Je suis l'un des 4 associés
de l'atelier d'architecture
et d'urbanisme constitué
sous forme de SARL. Il emploie
10 salariés. Je suis
architecte de formation mais
aussi urbaniste.
En tant qu'architecte, mon travail
va de la conception à
l'exécution des différents
projets. Pour 80%, l'activité
du cabinet concerne le logement
dont le logement social financé
par l'Etat. A l'heure actuelle,
les projets concernent 390 logements
d'accession à la propriété
et 1000 logements sociaux. Les
20% restant concernent les bureaux,
le secteur médical, l'hébergement
et les cuisines collectives
pour les personnes handicapées.
En tant qu'urbaniste,
je dois aménager les
zones sous forme de lotissements,
aménagements urbains,
voiries, placettes, squares…
J'interviens sur la conception
des projets, l'établissement
des permis de construire, les
plans d'exécution, des
devis descriptifs, les réponses
aux appels d'offres (les différentes
entreprises sont mises en concurrence
et présentent leur projet
afin que le client choisisse
le moins onéreux.) Au
démarrage des travaux,
j'en assure la direction et
le suivi jusqu'à "réception"
de l'immeuble.
Quel
a été votre parcours
?
Aussi loin que je remonte dans
mes souvenirs, j'ai toujours
aimé dessiner.
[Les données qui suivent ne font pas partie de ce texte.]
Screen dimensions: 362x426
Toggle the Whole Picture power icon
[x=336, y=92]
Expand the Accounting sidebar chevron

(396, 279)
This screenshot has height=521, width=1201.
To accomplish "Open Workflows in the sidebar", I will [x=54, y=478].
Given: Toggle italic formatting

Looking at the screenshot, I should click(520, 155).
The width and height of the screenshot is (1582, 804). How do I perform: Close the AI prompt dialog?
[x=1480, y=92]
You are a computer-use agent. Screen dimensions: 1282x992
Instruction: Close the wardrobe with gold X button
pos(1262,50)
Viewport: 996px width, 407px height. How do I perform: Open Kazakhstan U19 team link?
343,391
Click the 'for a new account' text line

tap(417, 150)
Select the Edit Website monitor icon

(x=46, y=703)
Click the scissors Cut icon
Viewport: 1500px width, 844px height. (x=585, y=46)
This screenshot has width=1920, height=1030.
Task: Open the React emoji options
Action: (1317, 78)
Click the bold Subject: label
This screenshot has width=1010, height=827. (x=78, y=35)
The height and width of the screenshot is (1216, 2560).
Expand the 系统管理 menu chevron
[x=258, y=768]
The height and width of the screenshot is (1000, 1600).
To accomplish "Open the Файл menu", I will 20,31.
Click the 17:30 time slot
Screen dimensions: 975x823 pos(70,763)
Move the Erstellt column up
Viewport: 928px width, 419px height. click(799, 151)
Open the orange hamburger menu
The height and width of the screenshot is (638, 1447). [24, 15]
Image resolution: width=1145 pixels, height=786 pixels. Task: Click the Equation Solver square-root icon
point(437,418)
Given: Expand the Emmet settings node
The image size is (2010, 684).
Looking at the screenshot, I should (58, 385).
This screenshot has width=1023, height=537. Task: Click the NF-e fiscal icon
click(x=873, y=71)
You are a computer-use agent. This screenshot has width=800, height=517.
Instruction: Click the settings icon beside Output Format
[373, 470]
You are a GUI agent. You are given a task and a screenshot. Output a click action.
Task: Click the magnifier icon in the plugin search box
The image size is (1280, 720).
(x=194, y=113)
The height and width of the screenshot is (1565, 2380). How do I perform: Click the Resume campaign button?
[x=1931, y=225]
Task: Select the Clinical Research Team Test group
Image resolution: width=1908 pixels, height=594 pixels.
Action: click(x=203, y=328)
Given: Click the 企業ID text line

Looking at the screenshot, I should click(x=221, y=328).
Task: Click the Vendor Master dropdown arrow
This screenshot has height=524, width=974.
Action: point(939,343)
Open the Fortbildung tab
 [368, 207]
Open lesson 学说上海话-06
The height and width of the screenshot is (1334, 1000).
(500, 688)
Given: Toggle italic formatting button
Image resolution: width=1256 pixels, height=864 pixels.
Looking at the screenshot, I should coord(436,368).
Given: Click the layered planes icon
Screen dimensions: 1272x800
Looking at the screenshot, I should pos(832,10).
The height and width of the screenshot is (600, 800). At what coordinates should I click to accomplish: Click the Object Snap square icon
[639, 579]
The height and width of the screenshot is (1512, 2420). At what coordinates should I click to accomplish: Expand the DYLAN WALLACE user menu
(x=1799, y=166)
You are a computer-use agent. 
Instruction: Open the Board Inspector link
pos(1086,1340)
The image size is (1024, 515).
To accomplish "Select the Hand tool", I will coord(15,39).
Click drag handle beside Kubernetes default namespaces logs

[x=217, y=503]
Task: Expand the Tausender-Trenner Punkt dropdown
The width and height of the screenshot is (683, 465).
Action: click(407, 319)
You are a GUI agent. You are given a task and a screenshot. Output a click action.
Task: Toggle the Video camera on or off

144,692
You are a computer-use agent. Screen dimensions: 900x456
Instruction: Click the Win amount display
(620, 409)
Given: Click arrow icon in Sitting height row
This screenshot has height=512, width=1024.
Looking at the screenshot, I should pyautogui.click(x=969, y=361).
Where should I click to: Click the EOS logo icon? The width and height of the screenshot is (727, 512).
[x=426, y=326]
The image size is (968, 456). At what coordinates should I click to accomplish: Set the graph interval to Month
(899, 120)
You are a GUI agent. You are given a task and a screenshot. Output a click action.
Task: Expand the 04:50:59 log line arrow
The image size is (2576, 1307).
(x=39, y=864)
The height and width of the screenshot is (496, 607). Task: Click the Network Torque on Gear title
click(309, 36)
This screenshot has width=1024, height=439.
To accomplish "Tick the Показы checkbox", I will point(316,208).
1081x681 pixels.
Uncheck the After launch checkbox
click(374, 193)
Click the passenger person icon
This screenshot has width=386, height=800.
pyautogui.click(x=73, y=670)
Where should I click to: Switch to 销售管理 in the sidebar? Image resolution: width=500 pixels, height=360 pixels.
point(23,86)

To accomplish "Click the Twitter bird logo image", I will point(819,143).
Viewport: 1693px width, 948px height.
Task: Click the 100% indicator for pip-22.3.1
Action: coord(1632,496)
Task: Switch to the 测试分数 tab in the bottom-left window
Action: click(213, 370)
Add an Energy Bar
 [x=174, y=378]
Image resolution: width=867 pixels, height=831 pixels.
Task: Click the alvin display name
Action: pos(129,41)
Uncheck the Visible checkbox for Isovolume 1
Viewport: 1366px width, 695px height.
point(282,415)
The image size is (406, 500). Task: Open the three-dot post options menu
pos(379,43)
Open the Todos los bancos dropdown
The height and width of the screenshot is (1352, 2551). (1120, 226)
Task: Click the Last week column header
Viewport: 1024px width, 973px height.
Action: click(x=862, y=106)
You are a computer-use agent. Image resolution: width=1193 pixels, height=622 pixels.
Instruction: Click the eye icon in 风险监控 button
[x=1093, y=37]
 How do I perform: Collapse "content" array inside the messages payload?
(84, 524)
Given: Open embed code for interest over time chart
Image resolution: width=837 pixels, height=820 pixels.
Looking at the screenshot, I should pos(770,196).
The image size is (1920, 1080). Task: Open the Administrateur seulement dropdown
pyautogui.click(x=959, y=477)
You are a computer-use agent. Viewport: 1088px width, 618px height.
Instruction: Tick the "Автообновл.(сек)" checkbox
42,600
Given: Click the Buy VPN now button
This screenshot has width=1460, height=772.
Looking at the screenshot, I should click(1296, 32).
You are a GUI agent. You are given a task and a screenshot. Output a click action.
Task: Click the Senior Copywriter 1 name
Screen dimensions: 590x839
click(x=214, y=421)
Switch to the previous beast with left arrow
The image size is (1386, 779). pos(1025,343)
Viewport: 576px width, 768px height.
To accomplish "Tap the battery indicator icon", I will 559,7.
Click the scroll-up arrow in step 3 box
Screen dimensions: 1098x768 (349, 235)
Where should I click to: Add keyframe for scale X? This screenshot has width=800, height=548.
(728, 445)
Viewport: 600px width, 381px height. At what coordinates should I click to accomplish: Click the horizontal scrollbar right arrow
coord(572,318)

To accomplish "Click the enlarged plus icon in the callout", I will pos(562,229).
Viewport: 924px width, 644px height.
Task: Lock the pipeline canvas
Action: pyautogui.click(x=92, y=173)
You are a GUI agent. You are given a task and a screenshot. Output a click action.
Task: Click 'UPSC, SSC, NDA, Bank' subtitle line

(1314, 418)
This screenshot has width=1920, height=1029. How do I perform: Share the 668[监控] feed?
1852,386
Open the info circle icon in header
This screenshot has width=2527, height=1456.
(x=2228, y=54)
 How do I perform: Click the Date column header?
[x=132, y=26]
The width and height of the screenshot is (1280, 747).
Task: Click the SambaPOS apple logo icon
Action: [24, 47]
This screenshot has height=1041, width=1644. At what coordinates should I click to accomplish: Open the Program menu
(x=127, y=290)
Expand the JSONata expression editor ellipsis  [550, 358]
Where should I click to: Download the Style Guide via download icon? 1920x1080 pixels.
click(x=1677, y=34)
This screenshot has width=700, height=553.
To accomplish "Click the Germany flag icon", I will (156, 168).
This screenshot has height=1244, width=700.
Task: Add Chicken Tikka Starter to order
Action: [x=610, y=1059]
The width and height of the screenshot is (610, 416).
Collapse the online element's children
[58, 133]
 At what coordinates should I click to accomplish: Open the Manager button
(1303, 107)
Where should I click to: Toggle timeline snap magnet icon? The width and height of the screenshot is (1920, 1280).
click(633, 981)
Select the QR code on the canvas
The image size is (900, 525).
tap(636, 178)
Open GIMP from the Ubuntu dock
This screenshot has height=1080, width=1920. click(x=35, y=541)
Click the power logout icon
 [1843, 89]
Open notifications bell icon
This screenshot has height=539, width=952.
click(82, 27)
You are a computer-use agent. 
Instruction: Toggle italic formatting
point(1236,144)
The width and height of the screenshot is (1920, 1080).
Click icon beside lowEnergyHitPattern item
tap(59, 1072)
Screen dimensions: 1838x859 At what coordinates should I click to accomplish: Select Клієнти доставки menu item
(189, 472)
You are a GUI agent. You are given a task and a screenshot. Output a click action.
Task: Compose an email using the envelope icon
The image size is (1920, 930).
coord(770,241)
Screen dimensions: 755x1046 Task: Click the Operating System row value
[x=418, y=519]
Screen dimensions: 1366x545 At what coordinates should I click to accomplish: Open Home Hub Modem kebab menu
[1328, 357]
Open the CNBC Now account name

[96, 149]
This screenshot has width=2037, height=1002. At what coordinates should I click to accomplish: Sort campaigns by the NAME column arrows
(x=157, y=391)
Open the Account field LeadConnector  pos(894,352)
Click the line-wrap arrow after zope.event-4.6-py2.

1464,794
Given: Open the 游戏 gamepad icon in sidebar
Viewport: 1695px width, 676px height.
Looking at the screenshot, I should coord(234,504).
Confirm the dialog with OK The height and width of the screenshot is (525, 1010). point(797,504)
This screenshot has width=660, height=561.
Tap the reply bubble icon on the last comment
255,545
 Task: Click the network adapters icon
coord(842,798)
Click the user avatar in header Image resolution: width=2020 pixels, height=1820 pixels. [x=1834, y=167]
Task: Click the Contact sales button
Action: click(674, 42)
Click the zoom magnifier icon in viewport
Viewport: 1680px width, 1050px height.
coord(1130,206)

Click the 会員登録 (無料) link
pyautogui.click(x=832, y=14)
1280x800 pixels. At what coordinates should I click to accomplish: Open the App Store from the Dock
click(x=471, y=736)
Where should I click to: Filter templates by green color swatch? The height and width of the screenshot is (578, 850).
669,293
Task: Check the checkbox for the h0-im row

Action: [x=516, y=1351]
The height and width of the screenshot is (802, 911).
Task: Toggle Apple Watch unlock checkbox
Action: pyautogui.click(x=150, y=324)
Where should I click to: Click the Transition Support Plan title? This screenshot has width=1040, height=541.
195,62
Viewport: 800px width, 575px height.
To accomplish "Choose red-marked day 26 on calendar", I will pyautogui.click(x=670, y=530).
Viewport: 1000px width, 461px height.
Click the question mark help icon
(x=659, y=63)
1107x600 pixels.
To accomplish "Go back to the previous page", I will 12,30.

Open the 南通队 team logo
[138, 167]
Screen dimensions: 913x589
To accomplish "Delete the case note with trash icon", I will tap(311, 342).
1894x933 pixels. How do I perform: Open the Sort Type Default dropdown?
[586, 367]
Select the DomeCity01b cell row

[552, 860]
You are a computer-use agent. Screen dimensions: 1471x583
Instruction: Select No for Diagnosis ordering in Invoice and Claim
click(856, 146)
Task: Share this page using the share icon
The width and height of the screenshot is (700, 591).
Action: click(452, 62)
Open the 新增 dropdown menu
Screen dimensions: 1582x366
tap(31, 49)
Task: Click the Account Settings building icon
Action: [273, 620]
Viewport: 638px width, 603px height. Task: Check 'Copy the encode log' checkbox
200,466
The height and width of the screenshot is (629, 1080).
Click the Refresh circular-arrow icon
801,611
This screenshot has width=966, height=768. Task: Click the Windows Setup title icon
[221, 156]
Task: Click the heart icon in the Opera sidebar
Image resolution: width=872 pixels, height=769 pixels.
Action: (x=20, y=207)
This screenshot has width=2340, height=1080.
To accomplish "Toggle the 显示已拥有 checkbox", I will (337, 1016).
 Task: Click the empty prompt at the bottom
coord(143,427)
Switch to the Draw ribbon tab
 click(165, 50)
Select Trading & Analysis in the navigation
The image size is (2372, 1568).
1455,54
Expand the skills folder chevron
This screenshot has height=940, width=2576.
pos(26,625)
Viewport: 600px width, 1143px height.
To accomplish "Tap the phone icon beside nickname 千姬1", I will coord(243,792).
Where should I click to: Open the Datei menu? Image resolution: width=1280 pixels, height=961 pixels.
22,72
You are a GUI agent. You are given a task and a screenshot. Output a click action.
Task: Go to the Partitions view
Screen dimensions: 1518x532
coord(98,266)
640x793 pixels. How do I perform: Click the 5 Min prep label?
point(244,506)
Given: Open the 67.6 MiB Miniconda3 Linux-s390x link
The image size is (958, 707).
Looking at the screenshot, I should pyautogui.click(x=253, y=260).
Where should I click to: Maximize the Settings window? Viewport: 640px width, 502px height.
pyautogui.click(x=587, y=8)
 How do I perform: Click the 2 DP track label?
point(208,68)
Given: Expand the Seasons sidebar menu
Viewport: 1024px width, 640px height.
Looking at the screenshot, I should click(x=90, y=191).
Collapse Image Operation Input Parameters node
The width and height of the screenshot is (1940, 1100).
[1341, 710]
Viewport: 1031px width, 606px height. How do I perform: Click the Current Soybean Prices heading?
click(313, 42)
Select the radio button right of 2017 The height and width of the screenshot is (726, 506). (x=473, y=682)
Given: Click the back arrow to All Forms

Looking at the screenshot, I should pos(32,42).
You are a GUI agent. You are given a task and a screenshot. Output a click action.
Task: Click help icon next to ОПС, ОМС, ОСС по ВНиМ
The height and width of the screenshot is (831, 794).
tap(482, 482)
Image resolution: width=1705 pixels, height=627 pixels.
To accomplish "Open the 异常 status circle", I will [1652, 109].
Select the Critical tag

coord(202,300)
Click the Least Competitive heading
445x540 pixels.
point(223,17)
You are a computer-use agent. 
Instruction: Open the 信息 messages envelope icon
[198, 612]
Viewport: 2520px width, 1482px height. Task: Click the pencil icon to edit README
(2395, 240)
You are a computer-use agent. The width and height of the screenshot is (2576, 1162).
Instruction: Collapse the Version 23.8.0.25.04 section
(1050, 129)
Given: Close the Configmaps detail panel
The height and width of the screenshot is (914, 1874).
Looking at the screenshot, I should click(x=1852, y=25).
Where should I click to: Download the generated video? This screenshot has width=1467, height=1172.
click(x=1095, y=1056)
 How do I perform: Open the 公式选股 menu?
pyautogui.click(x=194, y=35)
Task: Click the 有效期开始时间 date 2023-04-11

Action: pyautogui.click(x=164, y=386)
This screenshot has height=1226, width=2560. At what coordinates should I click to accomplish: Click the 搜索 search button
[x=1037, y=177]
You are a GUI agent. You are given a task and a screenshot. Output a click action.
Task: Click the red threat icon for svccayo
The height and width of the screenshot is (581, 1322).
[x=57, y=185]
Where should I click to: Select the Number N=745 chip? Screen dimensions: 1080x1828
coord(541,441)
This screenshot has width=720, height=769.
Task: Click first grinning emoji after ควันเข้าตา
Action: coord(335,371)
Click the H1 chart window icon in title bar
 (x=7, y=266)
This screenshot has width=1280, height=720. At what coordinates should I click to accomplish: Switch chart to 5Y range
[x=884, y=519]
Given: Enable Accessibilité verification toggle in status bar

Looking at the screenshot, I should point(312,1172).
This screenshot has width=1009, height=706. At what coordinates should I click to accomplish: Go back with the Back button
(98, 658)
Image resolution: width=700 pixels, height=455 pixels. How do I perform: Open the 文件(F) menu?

Mais c'est
à partir de la seconde
que j'ai envisagé des
études d'architecte.
Il est vrai qu'à l'heure
actuelle, savoir dessiner n'est
plus une nécessité
pour un architecte : le travail
de conception peut être
entièrement réalisé
par ordinateur (CAO = Conception
Assistée par Ordinateur).
En ce qui me concerne, je fais
un dessin qui est ensuite traité
en CAO. Les logiciels permettent
de travailler en 2 ou 3 dimensions.
Pour en revenir à mon
parcours, après mon bac
scientifique, j'ai fait 2 ans
d'études à l'Ecole
d'Architecture de Strasbourg
jusqu'à l'obtention du
DPLG J'ai fait mon service militaire
à la Direction des Travaux
du Génie où j'ai
pu exercer mon métier.
J'ai ensuite travaillé
en Agence pendant 6 ans. Puis,
je me suis installé à
mon compte avec un associé
pendant 28 ans. Depuis 1 an
et demi, nous avons créé
une SARL.
Quelles
sont vos conditions de travail
? Les bons et mauvais cotés
?
Les bons côtés
de mon métier ? C'est
bien sûr la créativité,
le côté artistique,
la satisfaction personnelle
une fois l'ouvrage terminé.
Autre aspect positif : la liberté.
Je n'ai pas un patron sur le
dos ; je m'organise comme je
veux.
Mais la liberté n'est
pas absolue, bien sûr
; rapidement, je me suis rendu
compte qu'il y a des freins
à celle-ci.
Les projets sont pris dans un
carcan de contraintes financières,
réglementaires, administratives.
Autre aspect négatif,
je travaille énormément,
au moins 60 heures par semaine.
De plus, l'architecte a une
très forte responsabilité
: en cas de faute, Il peut être
poursuivi sur ses biens propres.
La profession est donc exigeante
et non exempte de risques
Comment
voyez vous l'avenir ?
Je compte encore travailler
pendant plusieurs années
et gagner des concours. Certains
projets nécessitent plusieurs
années pour aboutir.
J'ai toujours envie de travailler
et j'ai aussi le soucis d'assurer
ma relève avant mon départ.
Quels conseils donneriez-vous
aux futur(e)s architectes ?
C'est très dur au début.
Il faut passer par plusieurs
agences pour acquérir
la pratique qu'on n'a pas en
sortant de l'école. Il
faut être très
motivé et avoir à
l'esprit qu'il faut des années
pour se constituer une clientèle.
La sélection est impitoyable
étant donné le
nombre de diplômés
par rapport au volume des affaires.
Un jeune architecte qui débute
en agence comme salarié
gagne environ 2000 euros nets
mensuels : c'est peu pour la
quantité de travail et
l'investissement demandés.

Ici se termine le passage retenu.